Au Sénégal au sein du Mouvement des Élèves et Étudiants du Parti de l’Indépendance et du Travail (MEEPIT), en Tunisie au sein de l’Union Générale des Etudiants Tunisiens (UGET), en Colombie au sein de la Federación de Estudiantes Universitarios (FEU) comme dans nombre de pays, nos camarades sont la cible d’une répression gouvernementale extrêmement dure. Cette répression se traduit de multiples façons : campagnes de désinformation ; menaces d’interdiction des organisations ; systèmes de répression nationaux ; arrestations et emprisonnements politiques ; assassinats de leaders étudiants... Tous les moyens sont employés par la classe dominante et ses représentants pour écraser toute velléité révolutionnaire.
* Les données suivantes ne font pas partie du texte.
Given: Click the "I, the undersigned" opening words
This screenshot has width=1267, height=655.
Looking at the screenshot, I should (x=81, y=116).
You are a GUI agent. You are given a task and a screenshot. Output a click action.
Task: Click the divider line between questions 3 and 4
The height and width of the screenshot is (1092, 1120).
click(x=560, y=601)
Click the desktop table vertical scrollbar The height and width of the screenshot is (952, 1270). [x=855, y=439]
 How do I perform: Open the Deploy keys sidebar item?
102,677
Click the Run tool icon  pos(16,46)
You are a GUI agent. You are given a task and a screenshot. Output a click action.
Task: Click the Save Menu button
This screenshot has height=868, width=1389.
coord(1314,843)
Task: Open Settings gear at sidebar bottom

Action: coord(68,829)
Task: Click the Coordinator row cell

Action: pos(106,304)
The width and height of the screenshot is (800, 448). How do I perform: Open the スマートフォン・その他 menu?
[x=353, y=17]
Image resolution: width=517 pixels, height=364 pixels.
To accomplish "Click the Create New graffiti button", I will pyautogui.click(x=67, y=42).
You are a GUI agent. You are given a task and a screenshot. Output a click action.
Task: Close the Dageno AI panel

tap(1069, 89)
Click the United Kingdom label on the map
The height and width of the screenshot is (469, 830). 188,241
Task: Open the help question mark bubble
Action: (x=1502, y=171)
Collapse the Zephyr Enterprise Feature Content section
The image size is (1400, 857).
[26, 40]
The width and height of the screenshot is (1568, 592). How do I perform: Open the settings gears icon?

Nous devons informer, sensibiliser et mener des actions de solidarité active pour aider nos camarades : dénoncer une situation en informant la presse ; envoyer des lettres ou des messages vidéos de soutien ; faire signer des pétitions ; demander aux élus communistes de s’exprimer publiquement... tous ces gestes sont d’une grande importance pour soutenir tous ceux qui luttent.
Le combat pour la paix, aux cotés de tous les jeunes communistes, doit, lui aussi, guider notre action internationale. Il nous faut sensibiliser les étudiants sur les questions de la Palestine, de l’Afghanistan, du Liban, du Kurdistan... en faisant toujours le lien entre guerres et impérialisme. Par exemple, pour la Palestine, il nous faut mener le combat pour la reconnaissance des crimes de guerre d’Israël. Il nous faut réfléchir à mener des actions financières en coopération avec des associations sportives, culturelles ou humanitaires.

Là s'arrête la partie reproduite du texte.